A thing about mom-friends, no, mom-friends-of-kids-within-three-months-of-age: when we get together, we get attention. Imagine a fleet of six strollers prowling the streets of a small town near you! There is always someone willing to partake in a get-together and when we are all free, watch out, because it’s chaos.
I have never forgotten- and been reminded of so many events as I have since becoming a mom. Before events, someone always gets around to composing a quick “public service announcement” reminder for the rest of us, and if not that, there is invariably another type of message saying “We are late but we’ll be there!” which in itself has served as an event reminder for me more than once.
We are having a one-year reunion with the prenatal class coming up, an informal “group birthday” for all our babies. We will catch up with the few we’ve lost touch with, compare experiences, and celebrate ourselves.

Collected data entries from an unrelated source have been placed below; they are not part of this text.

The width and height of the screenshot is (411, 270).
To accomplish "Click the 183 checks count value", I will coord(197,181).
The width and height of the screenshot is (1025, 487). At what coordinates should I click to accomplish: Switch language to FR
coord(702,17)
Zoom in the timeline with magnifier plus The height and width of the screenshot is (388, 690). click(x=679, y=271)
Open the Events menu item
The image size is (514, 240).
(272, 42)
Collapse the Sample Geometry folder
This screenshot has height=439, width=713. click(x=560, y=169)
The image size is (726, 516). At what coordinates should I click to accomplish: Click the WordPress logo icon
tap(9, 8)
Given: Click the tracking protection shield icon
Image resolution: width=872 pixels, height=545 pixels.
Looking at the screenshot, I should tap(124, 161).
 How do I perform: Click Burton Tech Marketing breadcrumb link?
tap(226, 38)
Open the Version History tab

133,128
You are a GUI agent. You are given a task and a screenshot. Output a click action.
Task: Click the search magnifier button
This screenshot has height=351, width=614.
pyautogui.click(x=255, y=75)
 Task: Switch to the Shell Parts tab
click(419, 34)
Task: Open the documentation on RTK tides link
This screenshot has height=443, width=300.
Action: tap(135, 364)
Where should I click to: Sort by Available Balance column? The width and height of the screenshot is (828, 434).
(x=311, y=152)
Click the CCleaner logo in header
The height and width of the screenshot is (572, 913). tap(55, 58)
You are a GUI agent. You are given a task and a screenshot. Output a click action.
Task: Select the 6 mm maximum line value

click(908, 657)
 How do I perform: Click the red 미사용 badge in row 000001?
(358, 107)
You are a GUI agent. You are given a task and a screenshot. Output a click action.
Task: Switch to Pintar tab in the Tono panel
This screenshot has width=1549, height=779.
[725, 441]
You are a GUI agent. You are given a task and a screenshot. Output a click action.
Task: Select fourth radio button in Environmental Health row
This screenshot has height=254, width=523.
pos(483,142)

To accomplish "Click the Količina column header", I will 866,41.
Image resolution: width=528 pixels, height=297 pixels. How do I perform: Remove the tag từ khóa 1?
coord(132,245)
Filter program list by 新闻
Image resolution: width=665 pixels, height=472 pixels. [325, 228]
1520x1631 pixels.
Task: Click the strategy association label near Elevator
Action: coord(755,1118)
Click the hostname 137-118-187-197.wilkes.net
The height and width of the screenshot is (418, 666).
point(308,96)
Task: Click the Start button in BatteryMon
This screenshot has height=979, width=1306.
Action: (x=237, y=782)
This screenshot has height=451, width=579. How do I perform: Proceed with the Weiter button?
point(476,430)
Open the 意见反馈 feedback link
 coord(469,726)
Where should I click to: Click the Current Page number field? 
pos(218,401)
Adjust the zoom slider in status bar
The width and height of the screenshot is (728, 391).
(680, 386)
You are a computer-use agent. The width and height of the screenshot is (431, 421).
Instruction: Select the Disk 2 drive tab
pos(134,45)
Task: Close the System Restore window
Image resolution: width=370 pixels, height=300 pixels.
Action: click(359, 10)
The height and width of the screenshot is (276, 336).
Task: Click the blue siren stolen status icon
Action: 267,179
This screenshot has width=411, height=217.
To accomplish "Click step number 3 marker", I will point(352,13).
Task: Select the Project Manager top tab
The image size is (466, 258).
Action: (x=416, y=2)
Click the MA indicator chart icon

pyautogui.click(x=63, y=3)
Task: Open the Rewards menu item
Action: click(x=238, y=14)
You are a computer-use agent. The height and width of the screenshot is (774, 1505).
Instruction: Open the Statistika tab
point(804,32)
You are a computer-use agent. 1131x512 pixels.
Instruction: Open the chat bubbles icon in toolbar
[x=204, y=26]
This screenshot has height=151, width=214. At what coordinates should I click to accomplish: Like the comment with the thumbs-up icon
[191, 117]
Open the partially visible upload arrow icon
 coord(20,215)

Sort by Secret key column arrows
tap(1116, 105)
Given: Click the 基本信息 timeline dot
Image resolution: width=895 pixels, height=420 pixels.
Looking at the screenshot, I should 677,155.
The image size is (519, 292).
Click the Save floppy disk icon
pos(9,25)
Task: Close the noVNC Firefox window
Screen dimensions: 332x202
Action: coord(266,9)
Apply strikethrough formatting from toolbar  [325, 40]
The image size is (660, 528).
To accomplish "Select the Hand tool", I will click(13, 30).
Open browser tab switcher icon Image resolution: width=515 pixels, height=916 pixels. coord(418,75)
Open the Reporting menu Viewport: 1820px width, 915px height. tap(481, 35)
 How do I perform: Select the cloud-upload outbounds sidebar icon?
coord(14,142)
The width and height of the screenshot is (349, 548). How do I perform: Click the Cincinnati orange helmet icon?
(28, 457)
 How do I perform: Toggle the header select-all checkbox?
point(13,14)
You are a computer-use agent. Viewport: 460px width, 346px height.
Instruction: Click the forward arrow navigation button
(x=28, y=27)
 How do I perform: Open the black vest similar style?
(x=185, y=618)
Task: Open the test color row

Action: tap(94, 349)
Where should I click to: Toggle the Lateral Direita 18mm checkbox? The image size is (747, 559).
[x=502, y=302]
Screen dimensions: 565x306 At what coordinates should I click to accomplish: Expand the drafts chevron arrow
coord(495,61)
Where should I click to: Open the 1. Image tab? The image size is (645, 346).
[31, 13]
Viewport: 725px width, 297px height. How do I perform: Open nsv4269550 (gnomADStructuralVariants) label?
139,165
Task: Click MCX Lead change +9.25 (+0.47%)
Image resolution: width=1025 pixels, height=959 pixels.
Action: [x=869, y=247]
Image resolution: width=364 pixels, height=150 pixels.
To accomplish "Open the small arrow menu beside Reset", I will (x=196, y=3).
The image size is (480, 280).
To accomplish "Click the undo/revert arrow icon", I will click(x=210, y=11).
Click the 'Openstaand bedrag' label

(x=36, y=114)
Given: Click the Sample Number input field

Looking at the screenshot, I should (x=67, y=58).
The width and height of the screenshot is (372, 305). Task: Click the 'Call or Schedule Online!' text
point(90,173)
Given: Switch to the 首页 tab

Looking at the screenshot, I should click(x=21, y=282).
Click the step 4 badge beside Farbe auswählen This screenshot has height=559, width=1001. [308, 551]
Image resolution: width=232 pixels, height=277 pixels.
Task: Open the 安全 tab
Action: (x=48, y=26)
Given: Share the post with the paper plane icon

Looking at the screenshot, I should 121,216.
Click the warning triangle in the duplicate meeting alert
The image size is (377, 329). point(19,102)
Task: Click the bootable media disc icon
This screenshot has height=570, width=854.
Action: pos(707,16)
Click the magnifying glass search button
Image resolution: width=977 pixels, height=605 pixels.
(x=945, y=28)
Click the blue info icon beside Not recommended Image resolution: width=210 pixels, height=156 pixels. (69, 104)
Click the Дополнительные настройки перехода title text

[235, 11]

It’s our children’s first birthdays, but we also celebrate something else: the anniversary of becoming parents.
I’m having more fun than I anticipated,
I often said going into parenthood that I was expecting the worst, the rationale being that if I had low expectations I couldn’t feel let-down. This has worked well for me since “the worst” rarely happens. By that logic, anything less than that extreme is a pleasant surprise. “Pleasant surprise” does not begin to approach my feelings right now, since in these last ten months I have never known so much fun, frustration and fulfillment. Thanks to these ladies, my social life has also never been more vibrant.
With babies turning one, another milestone is imminent for me: The end of my maternity leave. I’m adding back another layer of life, one I have not had to consider since last March. It was wonderful being off, and nice with these friends on the same schedule as me (that being basically whatever the hell our babies dictated). I sense fewer opportunities to get together approaching, some of us are returning to work, and some are pursuing new lifestyles. I hope through the years our relationships will endure. I look forward to knowing kids Harrys age, to comparing notes on, as well as crowd-sourcing ideas when Matt and I are stumped on parental-problem solving.
Which of you kids will be friends forever? Will you play on opposing teams? Opposing sports? Will anyone date? Will I ever pick one of them up from a party drunk, and be faced with telling their mom the predicament? I hope these relationships will endure. I picture grad photos someday, all grouped together, perhaps recreating one of our recently captured group photos, smiles a bit forced, but humouring us and our fond memories. I hope when that comes our babies will gather close, celebrating as friends, and not as strangers.